Une croissance des effectifs qui transforme la néobanque
Revolut n’est plus seulement une application mobile : derrière l’interface, la structure humaine a considérablement évolué. Selon une étude diffusée par les services d’analyses économiques du Crédit Agricole, la fintech a porté ses effectifs à 13 236 salariés en juin 2026, contre 7 515 trois ans plus tôt, soit une progression de 76,1 %.
Du cœur technologique au déploiement commercial
Si la base technologique reste centrale, la dynamique interne montre un basculement : la croissance la plus rapide provient désormais des équipes commerciales. Sur la période glissante de juin 2025 à juin 2026, environ un tiers de la hausse nette des effectifs est attribuée à cette fonction, signe d’une volonté affirmée d’accélérer la conquête de marchés et le développement des ventes.

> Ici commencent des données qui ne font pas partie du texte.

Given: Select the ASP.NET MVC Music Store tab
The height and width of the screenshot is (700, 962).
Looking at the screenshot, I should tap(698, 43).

Un groupe qui s’institutionnalise
Pour piloter un effectif qui double presque en trois ans, Revolut a étoffé ses fonctions support : la gestion et l’administration ont progressé de 21,2 % en un an. L’entreprise enrichit ses métiers au-delà du pur développement logiciel, avec des spécialités et des prestations professionnelles qui témoignent d’une évolution vers une organisation bancaire plus traditionnelle.
Un centre de gravité géographique déplacé
Autre signe de cette transformation, la répartition des ressources humaines n’est plus centrée sur le Royaume-Uni. Revolut compte aujourd’hui plus de collaborateurs en Inde qu’au Royaume-Uni et cinq pays rassemblent plus de 73 % des effectifs localisés. Cette polarisation a des conséquences opérationnelles et réglementaires, notamment en matière de gouvernance, conformité et gestion des risques.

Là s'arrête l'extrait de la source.